Garth Brooks on revisiting the first years of his career: 'I'm getting to hear things I never knew existed'

Imagine if you could go back in time, to the very beginnings of when you started your career or life’s path, and reexamine every aspect of your choices. For many people of a certain age, this exercise would consist solely and simply of personal memories, which may or may not be entirely accurate. Superstar Garth Brooks, however, is taking this idea and running with it in a fascinating way.

The iconic musician, who will be 56 this coming February, has just released The Anthology Part 1: The First Five Years, the first volume of a five-part anthology chronicling his extraordinary career. Fans — and Brooks himself — are drawn back into the first five years of his career, exploring never-before-seen photos, stories, pre-debut-album songs, and a collection of music to accompany the 200-plus-page book.

Although Brooks has an unparalleled career as a musician, this set marks his first foray into writing a book, and he notes that he’s been enjoying this journey all the way. “It’s pretty cool — as the author of a book, you get surprised just like the readers of the book get surprised,” he told Yahoo Music during a live chat discussing the project. “That shocked me, because I didn’t expect to be surprised.”

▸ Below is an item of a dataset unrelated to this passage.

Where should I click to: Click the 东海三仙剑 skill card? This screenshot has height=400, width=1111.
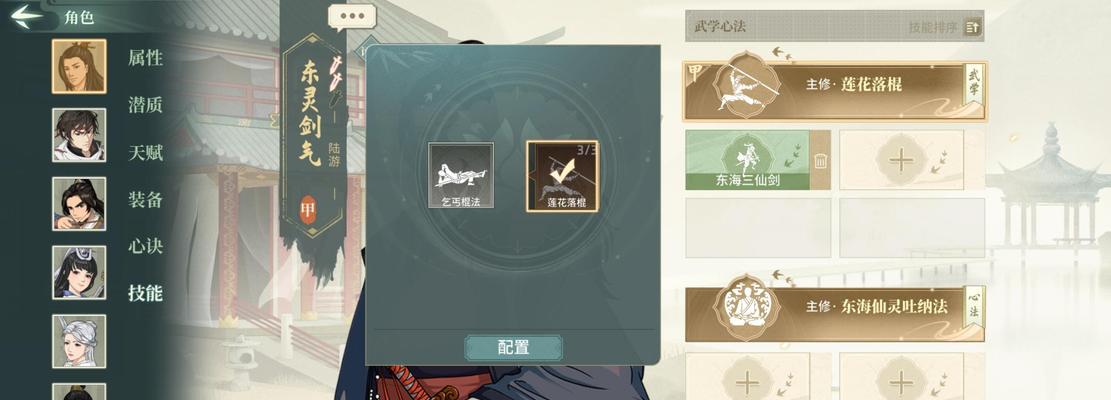click(x=748, y=160)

As Brooks explains, he’s (unsurprisingly) been approached to chronicle his life story before, but he wasn’t interested, due to the one-dimensionality of a straightforward autobiography. “The truth is, that’s just my side of it,” he notes.

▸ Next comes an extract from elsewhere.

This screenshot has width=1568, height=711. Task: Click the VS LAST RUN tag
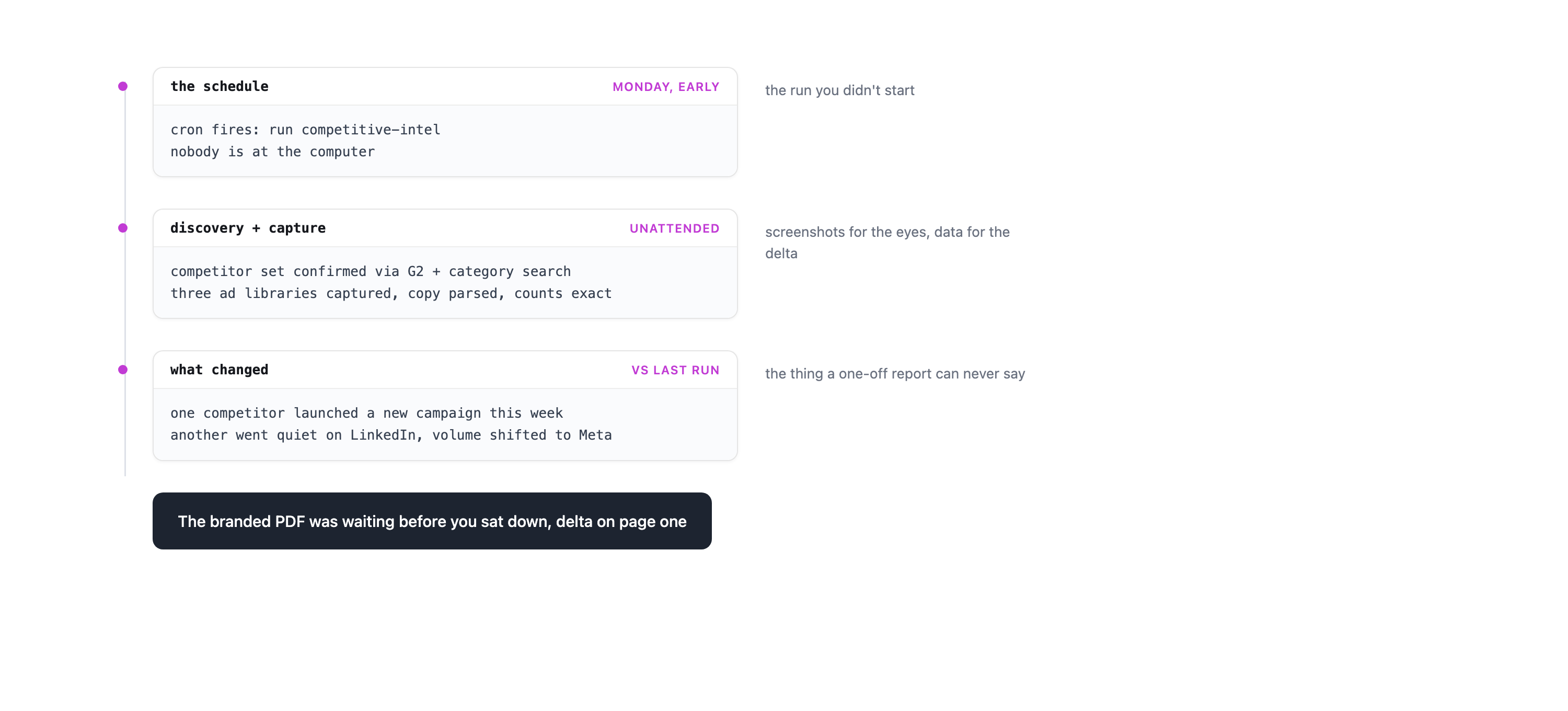coord(675,370)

With this project, Brooks was able to expand the range of viewpoints to include the players — both the musicians and the folks behind the board — which resulted in some memories and anecdotes about things the superstar had not been aware of.

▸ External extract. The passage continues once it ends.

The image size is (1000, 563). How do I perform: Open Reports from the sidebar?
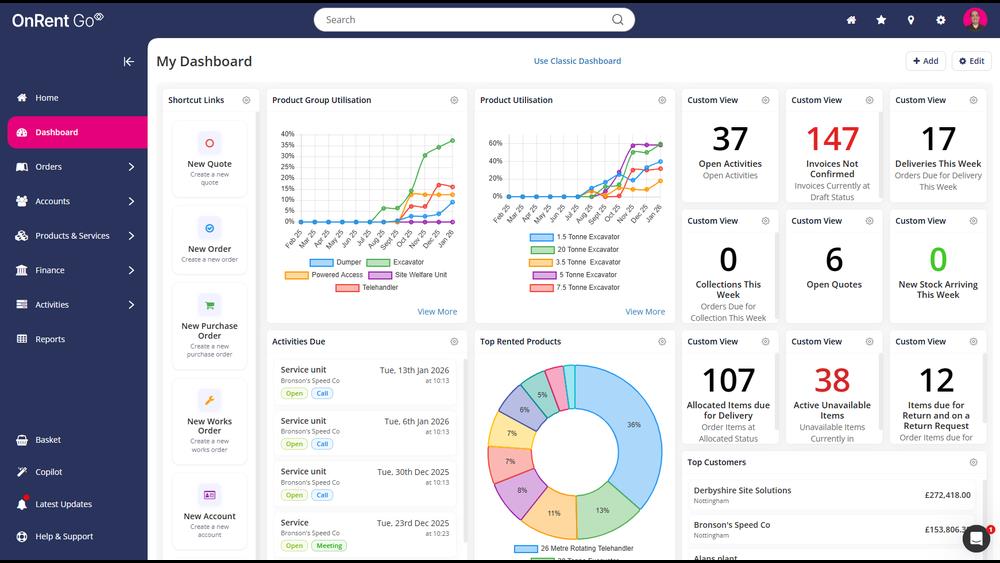(50, 339)
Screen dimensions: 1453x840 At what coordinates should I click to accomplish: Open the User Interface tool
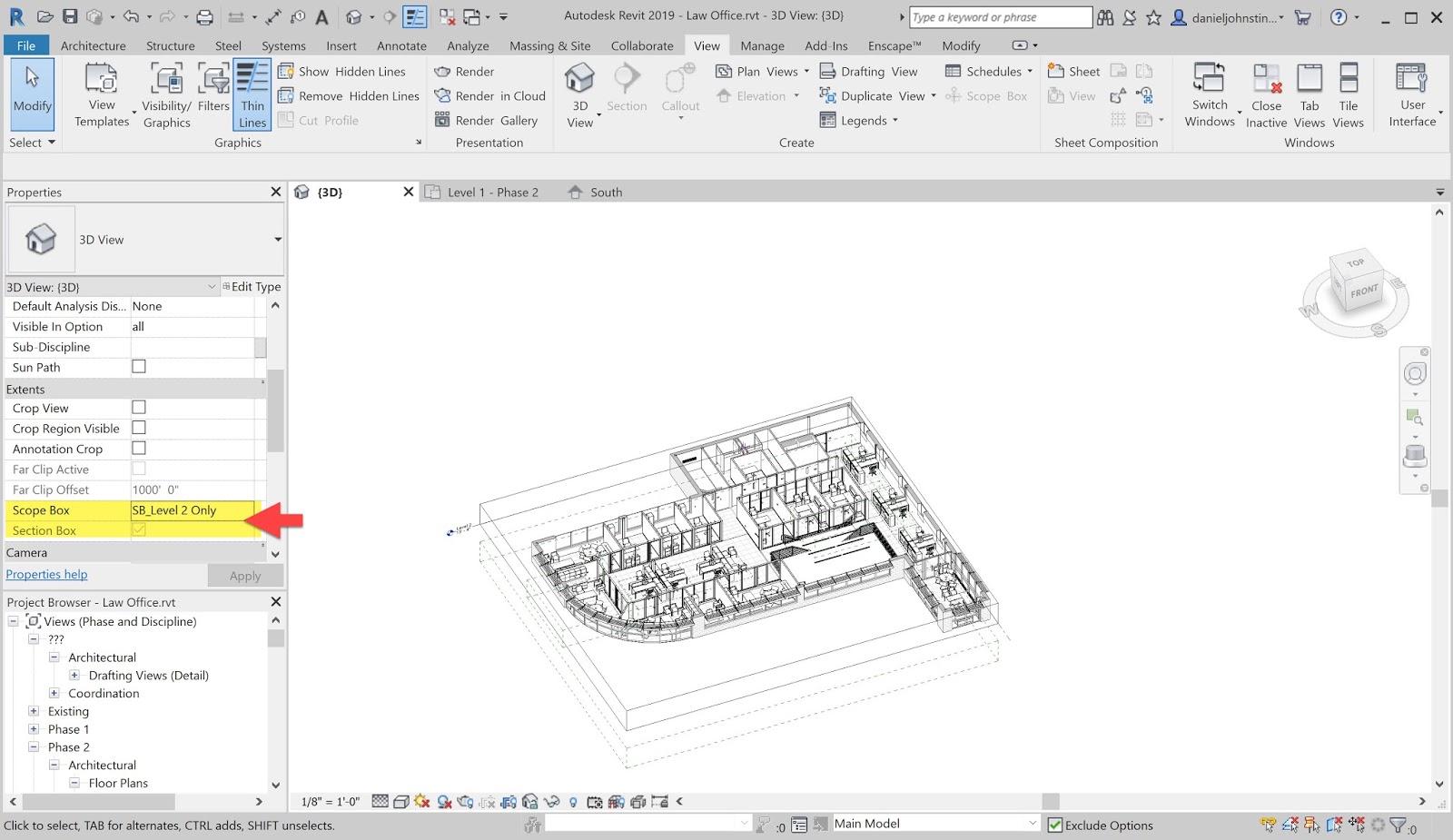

“They asked the people that were in [the studio] every day,” he relates. “Try to remember, it’s the same five guys who played every song on those first five records. Same engineers, same producer. But these guys are players. They never get interviewed, so they never speak that much. So to hear the story from their side — there’s so much in there that I’m learning about the Garth Brooks career that I had no idea about!”

“Everything then was analog, so it would be a pain in the butt to go through all that stuff. So what the engineers did was, they went back and [transferred] everything to digital. And it’s just sitting there in your email — I’m getting to hear things I never knew existed.”

Some of those things? Brooks talks about stumbling across a demo from his now-wife, Trisha Yearwood, who was putting her pre-fame pipes to a song meant to be pitched to Reba McEntire. “You’re hearing little Trisha before she gets a deal,” marvels Brooks, adding that Yearwood herself was surprised by some of the things discovered about both of their careers during the process of assembling the project. “Great little surprises like that are all through this book.”

Even better news for fans is the fact that Brooks is going full speed ahead with work on four subsequent volumes, which will be released in non-chronological order. The singer explains he’s planning on putting out Vol. 3 next, which will take fans into the works behind his famed live show. Brooks says this particular volume “is going to explode” with stories — “because instead of the basic five [players], now you’re talking the basic two dozen guys that’s been on the road and crew since we started!”

Overall, Brooks admits, there have been bumps in the road over his award-strewn career, as well as many highly publicized decisions, such as his retirement in 2000, taken in order to devote time to his three young daughters (another point in his story that he reveals will receive its own volume). When asked if he’d take the chance to change anything he’s done over the years — or give his younger self any words of advice — Brooks takes a short moment to reflect.

“There’s a beautiful song by Rascal Flatts — they have a song called ‘[Bless] The Broken Road,’ that led me straight to you,” he notes, quoting the song’s chorus. “I’ve been thinking about that a lot, because I’m a divorced parent, as well. So you think, with the love of your life, you have no children between you biologically. And you think, what if [my] three girls [by ex-wife Sandy Mahl] were hers and mine? And then you realize those children wouldn’t be the same way that they are.

“So there’s a lot of things that you go, ‘Hmm, would you really change that?’ Your knee-jerk reaction is yes — change everything. But that would probably change where I’m at today. And I would never want to chance that. At all.”